Peterson also writes that just having the option to choose a pornified version of sex is a sign of progress on the path of empowerment for all girls and women. This is probably our strongest disagreement. As Fine (2005) warns us, we must not confuse sexual freedom with a commodified version of sexuality. Being able to choose among a host of models of sexuality is indeed a choice and it may be that the adult women Peterson has interviewed are in places and positions in life where they can play the porn star one night in bed and then play the marauding pirate the next, who can say no and yet feel ambivalent about both yeses and nos; but we must remember that we are speaking about adolescent girls now. What are the options that they have? Dines (in press) makes the point that the prominence of the pornified version of empowerment erases for many the idea of choice and experimentation. It represents a single pathway open rather than one of many ways to express power in sex. And it’s exactly that overrepresentation of only one way for sexual pleasure to be represented that makes the idea of choice so problematic.

Finally, we can’t forget the danger in this pathway, although “pathway” in itself suggests an array of choices. The pornography inspired version of sexual empowerment, (even though admittedly, playing around in pornographic ways can evoke a spirit of experimentation and even mockery) is tied to a multi-billion dollar industry that has at its center exploitation, not the eradication of shame with free sexuality. (This is similar to wearing make-up which ties girls and women to an industry which has at its heart exploitation of women’s insecurities although the stakes there may not be as high.) The use of women’s and girls’ bodies for male pleasure is antithetical to equity and mutuality in sex, two hallmarks of sex that make sexual practices just and respectful (Lamb 2010a, in press). Sexual trafficking, child sexual abuse, rape, harassment are all dangers for girls and women here in this country and abroad, and are tied to the porn industry not only in symbolic ways but also in explicit ways (Dines, in press). Yet we don’t have to look to these rather extreme examples of danger to girls and women. Recent research on “hook-ups” which Dines (in press) argues derive from porn culture, shows they’re linked with regret (Bogle 2008), depression (Grello et al. 2006), and less pleasure (England and Thomas 2006) than one would think.

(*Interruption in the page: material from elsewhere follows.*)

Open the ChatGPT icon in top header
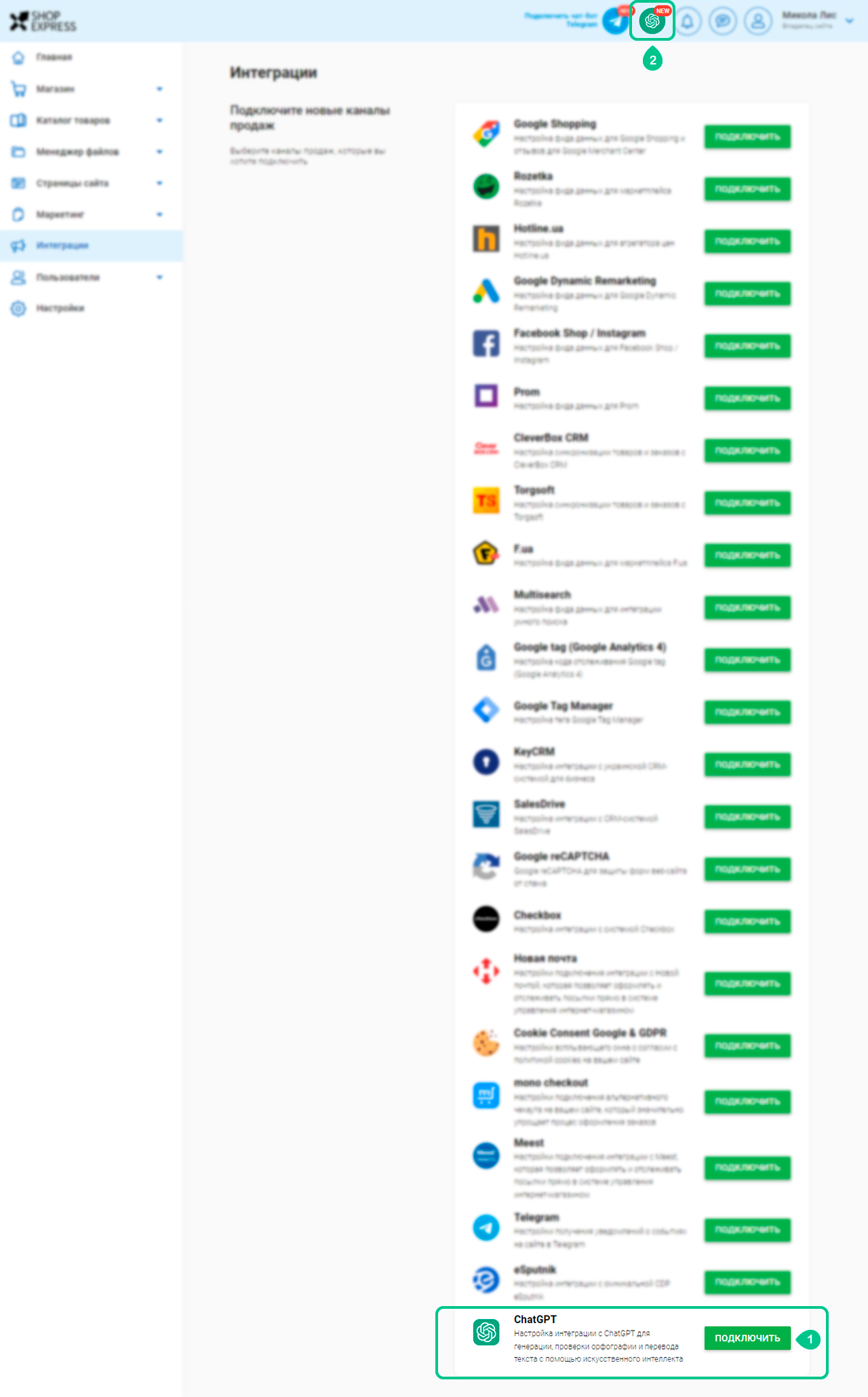The width and height of the screenshot is (868, 1397). [652, 21]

This is not to argue against sexual freedom and experimentation for girls but to say that the avenues for experimentation that are open to the majority of teen girls come from the porn industry, are sold to them as empowerment, and reflect the codes and conventions of pornographic media. A feminist view of the world and a vision of what sexual experimentation could be is absent from the mainstream environments out of which teenage girls draw their ideas and feelings about sex and sexual empowerment. To our credit, we feminists have tried to combat such with these ideas of pleasure, desire, and subjectivitiy, and, in my paper, I believe I honored the history of this work. However, at this point in history and in the current context of commodified, pornified images of sexual empowerment, we as feminists need a different model for girls. Our efforts to promote empowerment through pleasure may not be enough to combat these wrongs and, in some cases, may even contribute to them. A feminist model that gives girls the skills to critique rampant objectification, and that also teaches about ethical sexual practice, based on respect, caring, and justice (Lamb 2010a, in press) can be a start. There is indeed danger as well as opportunity for sexual pleasure in the sexual world for adolescent girls, and experiencing desire may be protective and deserves to be a part of what girls learn in relation to sexuality, but they also need to understand the world and gender relations from a broader perspective, one that looks at the dangers presented to them as opportunities. And feminist theorists (as well as social critics, teachers, parents) have an obligation to offer them that perspective rather than romanticized ideals.